法学に「事後法」という概念があって、あとからできた法律で、
それ以前の罪を裁くことはできない、という原則があるという。
……などと、ここでは自己弁護をするのが目的ではなく、
要は、「健康サポート」という世界の夜が、いま明けようとしている、ということを強調したい。

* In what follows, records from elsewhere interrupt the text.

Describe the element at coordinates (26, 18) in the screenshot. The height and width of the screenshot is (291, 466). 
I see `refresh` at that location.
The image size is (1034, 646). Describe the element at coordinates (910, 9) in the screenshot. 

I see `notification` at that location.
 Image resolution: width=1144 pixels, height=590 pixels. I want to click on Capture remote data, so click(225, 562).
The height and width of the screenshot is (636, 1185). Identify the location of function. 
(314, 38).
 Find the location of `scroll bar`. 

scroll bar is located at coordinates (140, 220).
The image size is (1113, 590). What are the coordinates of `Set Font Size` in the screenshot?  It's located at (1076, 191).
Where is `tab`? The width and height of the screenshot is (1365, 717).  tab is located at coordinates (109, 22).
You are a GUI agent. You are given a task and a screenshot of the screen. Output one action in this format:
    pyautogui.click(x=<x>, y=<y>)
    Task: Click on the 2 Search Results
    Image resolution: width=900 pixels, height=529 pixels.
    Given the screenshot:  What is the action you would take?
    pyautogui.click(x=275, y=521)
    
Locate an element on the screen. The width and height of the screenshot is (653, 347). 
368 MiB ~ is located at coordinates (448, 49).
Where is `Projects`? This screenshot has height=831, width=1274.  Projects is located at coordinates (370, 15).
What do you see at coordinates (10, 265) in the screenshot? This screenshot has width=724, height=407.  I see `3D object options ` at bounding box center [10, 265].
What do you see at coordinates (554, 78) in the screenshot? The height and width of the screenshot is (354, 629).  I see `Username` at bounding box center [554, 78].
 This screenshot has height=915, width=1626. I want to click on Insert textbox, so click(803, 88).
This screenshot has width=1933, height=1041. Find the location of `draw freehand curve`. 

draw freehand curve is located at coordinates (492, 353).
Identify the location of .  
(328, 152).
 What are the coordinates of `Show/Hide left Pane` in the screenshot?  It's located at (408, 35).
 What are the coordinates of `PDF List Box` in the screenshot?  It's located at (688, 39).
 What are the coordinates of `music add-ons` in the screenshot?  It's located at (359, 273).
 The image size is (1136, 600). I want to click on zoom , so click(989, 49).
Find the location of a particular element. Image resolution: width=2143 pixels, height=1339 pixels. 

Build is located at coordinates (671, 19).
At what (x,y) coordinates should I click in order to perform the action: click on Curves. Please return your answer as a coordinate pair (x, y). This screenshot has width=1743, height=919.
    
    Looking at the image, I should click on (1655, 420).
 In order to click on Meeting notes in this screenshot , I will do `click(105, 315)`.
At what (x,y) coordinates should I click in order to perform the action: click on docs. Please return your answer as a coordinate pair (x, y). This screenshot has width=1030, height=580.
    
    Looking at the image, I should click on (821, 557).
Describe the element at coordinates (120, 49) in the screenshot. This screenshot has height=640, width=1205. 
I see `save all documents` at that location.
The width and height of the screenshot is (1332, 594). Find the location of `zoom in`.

しかし、現在のわれわれの食の情報環境は、多くの点で夜明け前である。
大手新聞が、食の問題を継続的にとりあげているのはよいが、
しめくくりに登場するコメンテーターのほとんどが、現状を憂いて落着する。
「飽食の時代が続いている」「ファストフードは問題」「一汁三菜が崩れつつある」
「食事量の基準がない」
そしてしまいには、「食糧自給率が低い」「食品のメーカーや流通に道義がない」
と、栄養的な問題とはあまり関係ない話にまで話を広げて煙幕を張る。
どうすればよいか、という結論がない。これがコメントといえるのか。
世界一の長寿国ともなると、日本を代表する識者も論ずべきテーマを失う。
自分にアイディアがない人は、それでも自分の存在感を示すために
悲観論を展開する。楽観より、悲観のほうが、素人目にはカッコイイから。
あと10年、いや、あと5年もすると、テレビや新聞、雑誌で
日本人の食事論を論じた人は、間違いなく笑われるだろう。
いやすでに、食コーチングを学んだ人たちは、着地点のない論者の論法を笑う。
テレビや新聞の企画立案者には、『栄養と料理』の元編集長が
自分の編集した雑誌の2ページが笑いのタネになっているいきさつを
なんらかの方法で伝えてやりたい。
一方、栄養士をはじめ、健康サポーターにとっては、ビジョンを固めるチャンスであ
り、それは社会的地位を確保するチャンスにつながる。
著名な学者、論者、斯界の先輩や上長に、「いま」を語る論点はない、
今年は、それを認めることからスタートしたらどうだろう。